Given exercise:
Copy out every line of the data below, including lines that carry no coordinates, but multiply each coordinate in the answers by 2.5 and round it to a whole number, with halves rounded up. Leave the pictures out of your reply.

— begin —

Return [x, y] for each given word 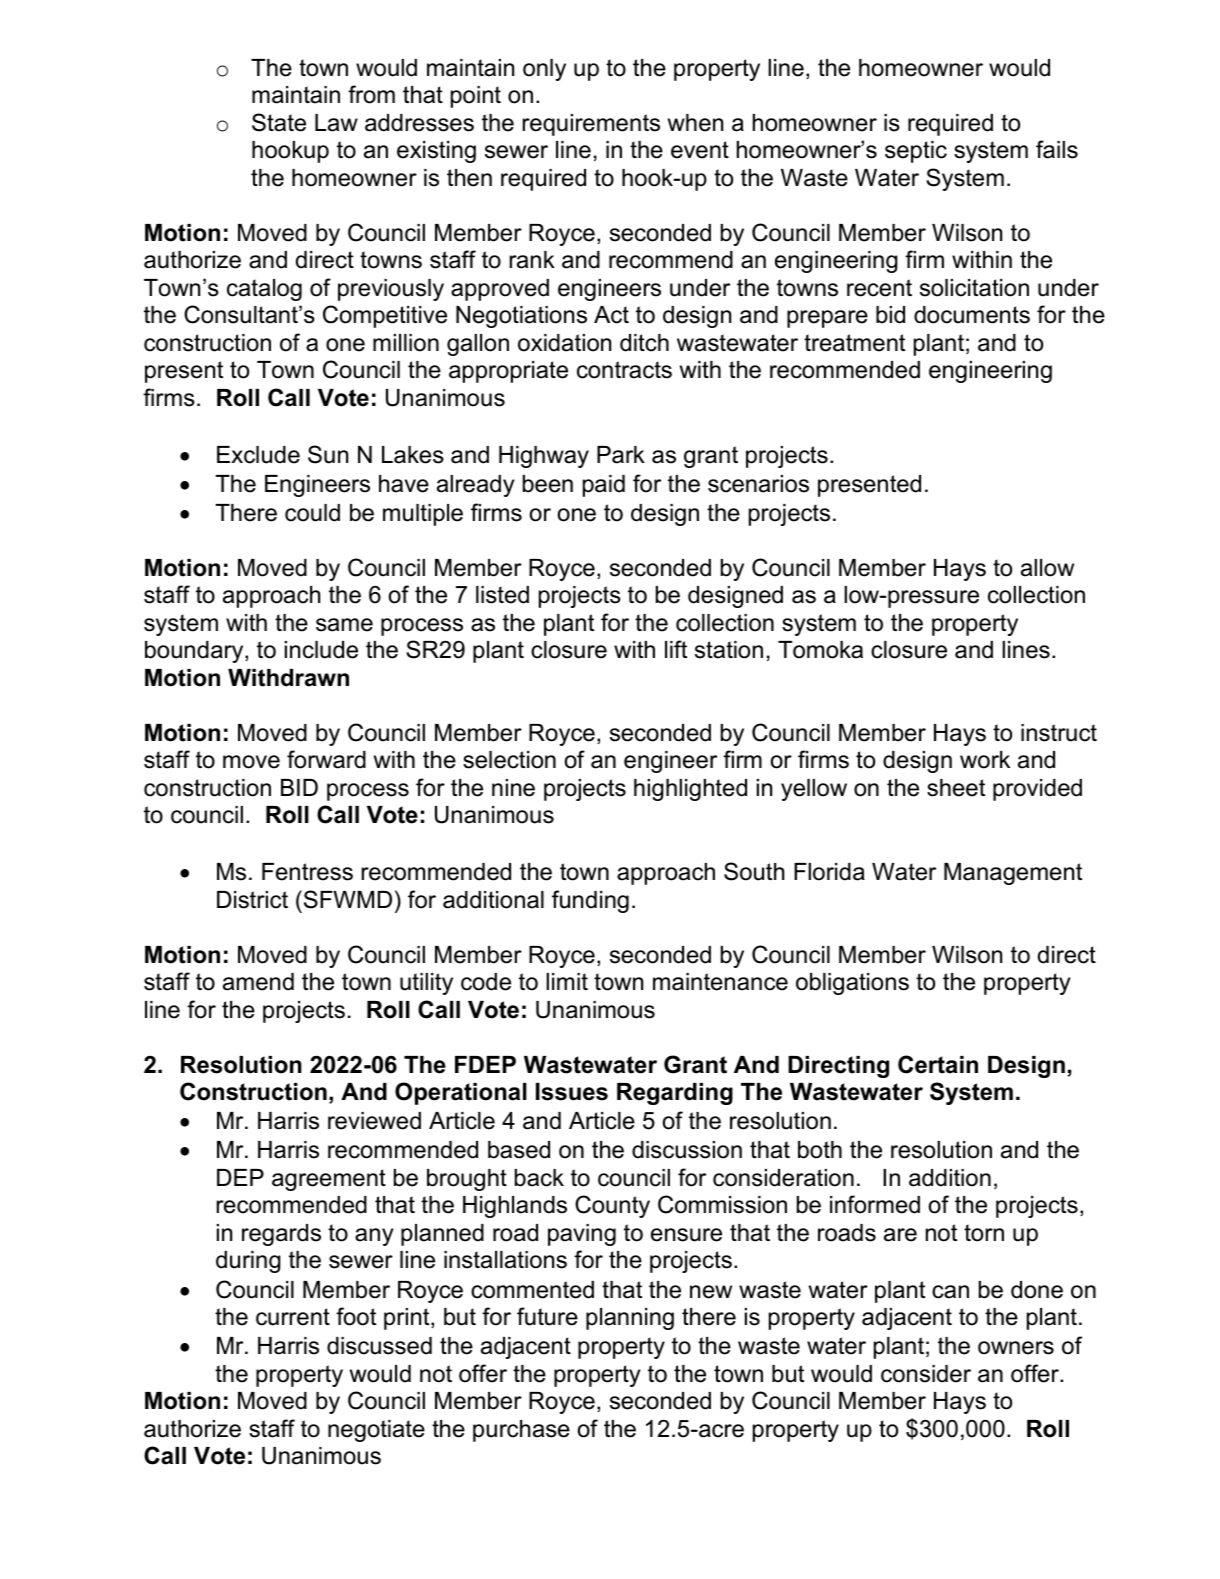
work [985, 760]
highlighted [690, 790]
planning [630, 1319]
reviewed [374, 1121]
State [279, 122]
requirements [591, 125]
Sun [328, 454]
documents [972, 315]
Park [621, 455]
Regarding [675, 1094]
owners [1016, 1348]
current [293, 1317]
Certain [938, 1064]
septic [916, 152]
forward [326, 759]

— end —

Correct response:
Return [x, y] for each given word 
work [2463, 1900]
highlighted [1725, 1975]
planning [1575, 3298]
reviewed [935, 2803]
State [698, 305]
requirements [1478, 313]
Sun [820, 1135]
documents [2430, 788]
Park [1553, 1138]
Regarding [1688, 2735]
owners [2540, 3370]
current [733, 3293]
Certain [2345, 2660]
septic [2290, 380]
forward [815, 1898]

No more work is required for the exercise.